Suddenly, A Knock On The Door by Etgar Keret

“Don’t you go and dump reality on us like a garbage truck.”

Etgar Keret is one of my favourite discoveries of 2017. It’s extraordinary how he manages to create such fantastical, moving stories with the use of simple and straight language. In this collection of stories, Keret presents daily life as a dangeous, complicated production that is full of longing. I was spell-bound by nearly every story in the book, though a couple moved me to tears: in one, Keret takes on the third person voice to describe a woman whose every partner has committed suicide. The last line of this story, in which Keret suddenly switches the narrative voice, totally slayed me; in another, Keret introduces us to a talking fish whose desperately lonely owner will stop at nothing to keep his company. Every single story in this collection, stripped down to its essence, is an exploration into the chaos of our inner lives (Keret is particularly extraordinary when describing the anxieties of childhood). I truly loved this book; it is a tremendous illumination of the darkness, and fear, that shadows every human existence.

Lincoln in the Bardo by George Saunders

“His mind was freshly inclined toward sorrow; toward the fact that the world was full of sorrow; that everyone labored under some burden of sorrow; that all were suffering; that whatever way one took in this world, one must try to remember that all were suffering (none content; all wronged, neglected, overlooked, misunderstood), and therefore one must do what one could to lighten the load of those with whom one came into contact; that his current state of sorrow was not uniquely his, not at all, but, rather, its like had been felt, would be felt, by scores of others, in all times, in every time, and must not be prolonged or exaggerated…”

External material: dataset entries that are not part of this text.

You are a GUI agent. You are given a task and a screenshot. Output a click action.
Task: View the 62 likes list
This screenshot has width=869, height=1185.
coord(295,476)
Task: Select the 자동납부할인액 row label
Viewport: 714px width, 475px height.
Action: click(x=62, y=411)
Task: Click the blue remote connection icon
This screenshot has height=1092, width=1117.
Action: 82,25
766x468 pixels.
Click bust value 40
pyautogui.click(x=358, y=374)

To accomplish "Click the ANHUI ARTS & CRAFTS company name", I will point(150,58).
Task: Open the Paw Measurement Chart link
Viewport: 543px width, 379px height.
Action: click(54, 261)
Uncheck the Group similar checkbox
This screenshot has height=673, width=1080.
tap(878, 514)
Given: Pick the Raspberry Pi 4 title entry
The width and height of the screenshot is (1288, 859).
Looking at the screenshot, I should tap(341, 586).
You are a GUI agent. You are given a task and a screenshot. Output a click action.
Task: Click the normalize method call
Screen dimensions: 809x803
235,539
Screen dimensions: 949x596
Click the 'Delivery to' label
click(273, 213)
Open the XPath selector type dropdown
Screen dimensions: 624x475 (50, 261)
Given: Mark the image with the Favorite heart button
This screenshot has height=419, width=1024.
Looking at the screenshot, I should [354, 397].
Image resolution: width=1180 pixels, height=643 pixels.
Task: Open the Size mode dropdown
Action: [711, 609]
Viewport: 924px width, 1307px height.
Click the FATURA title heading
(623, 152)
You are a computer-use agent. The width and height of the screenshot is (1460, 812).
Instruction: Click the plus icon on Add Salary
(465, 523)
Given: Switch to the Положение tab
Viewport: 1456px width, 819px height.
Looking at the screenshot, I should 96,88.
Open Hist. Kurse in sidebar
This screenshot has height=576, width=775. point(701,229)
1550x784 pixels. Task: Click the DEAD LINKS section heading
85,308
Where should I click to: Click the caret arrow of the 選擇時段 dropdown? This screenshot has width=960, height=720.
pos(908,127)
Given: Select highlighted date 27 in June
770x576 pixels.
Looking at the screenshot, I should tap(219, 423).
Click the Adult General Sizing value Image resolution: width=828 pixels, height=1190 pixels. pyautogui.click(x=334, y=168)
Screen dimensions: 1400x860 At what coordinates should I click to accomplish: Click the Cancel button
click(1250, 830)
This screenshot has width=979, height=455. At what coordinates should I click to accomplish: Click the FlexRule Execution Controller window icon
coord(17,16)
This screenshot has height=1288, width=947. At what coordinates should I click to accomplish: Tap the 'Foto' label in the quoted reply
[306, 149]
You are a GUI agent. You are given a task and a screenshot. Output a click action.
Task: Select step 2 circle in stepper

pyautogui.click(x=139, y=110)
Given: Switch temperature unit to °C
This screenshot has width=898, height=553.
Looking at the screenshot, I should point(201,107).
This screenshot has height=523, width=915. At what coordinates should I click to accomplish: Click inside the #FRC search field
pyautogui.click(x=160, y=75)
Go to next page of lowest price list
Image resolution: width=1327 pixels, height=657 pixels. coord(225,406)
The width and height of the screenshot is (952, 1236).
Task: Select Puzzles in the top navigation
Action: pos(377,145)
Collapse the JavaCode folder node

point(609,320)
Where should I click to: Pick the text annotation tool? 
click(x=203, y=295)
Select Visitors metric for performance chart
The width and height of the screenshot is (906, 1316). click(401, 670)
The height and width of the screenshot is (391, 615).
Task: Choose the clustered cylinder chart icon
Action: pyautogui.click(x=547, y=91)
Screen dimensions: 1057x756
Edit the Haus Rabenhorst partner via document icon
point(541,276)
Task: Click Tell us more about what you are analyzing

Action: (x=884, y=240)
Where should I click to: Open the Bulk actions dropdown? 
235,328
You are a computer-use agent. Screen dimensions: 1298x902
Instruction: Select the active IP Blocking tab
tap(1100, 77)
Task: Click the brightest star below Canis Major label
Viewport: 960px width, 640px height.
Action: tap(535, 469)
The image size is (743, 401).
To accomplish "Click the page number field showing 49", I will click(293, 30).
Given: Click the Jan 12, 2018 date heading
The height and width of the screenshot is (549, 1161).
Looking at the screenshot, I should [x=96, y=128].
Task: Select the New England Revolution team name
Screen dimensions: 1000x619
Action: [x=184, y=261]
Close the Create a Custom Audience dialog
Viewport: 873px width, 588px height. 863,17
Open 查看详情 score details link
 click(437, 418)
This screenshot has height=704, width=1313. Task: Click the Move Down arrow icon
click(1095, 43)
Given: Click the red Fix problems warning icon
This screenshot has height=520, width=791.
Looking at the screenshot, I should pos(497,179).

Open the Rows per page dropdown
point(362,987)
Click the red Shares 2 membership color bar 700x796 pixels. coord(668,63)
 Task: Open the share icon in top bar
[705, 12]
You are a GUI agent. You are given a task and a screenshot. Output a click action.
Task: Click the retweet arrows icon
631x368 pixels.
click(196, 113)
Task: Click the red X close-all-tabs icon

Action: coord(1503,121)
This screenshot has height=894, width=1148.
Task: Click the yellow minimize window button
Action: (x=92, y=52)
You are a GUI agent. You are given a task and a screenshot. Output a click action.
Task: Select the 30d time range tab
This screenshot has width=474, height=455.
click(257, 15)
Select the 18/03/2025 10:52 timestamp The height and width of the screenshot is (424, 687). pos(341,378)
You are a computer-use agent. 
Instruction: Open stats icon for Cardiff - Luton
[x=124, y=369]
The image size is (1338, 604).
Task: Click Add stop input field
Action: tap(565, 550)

The long awaited first novel by George Saunders, the master of the short story, didn’t leave my mind for months on end. I still talk about it to anyone who will listen. In fact, this book engenders such strong feelings in its readers that a woman, upon seeing the book clutched in my hand, hung up her phone – mid conversation – and shouted at me across the street: “Did you LOVE it?!”. At the time the book is set – 1862, the first year of the American Civil War – papers reported that Abraham Lincoln, upon losing his eleven-year-old son to typhoid, entered the Georgetown Cemetery crypt and held his body. From this seed of historical truth, Saunders builds an extraordinarily moving story narrated by a chorus of voices. The tale unfolds in a graveyard over the course of one night – the night that Willie Lincoln dies. As young Lincoln enters the graveyard, we are introduced to a host of characters, all recently dead, but who have not yet accepted the sad fact, hence why they’re in a “bardo” — the Tibetan version of purgatory. In their back and forth conversations, Saunders’s cast of characters reminisce about their lives and the loved ones that filled them. In nearly every interaction there is a sense of longing for what was lost and regret for how it was all left behind. Every character, it seems to me, feels like he or she could have done it all a little bit better (don’t well all?). And it is this longing for a different legacy – the gap between what they achieved and what they would have liked to achieve – that forever keeps them in the “bardo,” that space between death and the afterlife. In the end, though, you are left with the belief that we all do the best we can with what we have at the time — a simple message, teeming with empathy, which George Saunders stunningly delivers. This is a book I will reread for years to come, and probably never stop talking about.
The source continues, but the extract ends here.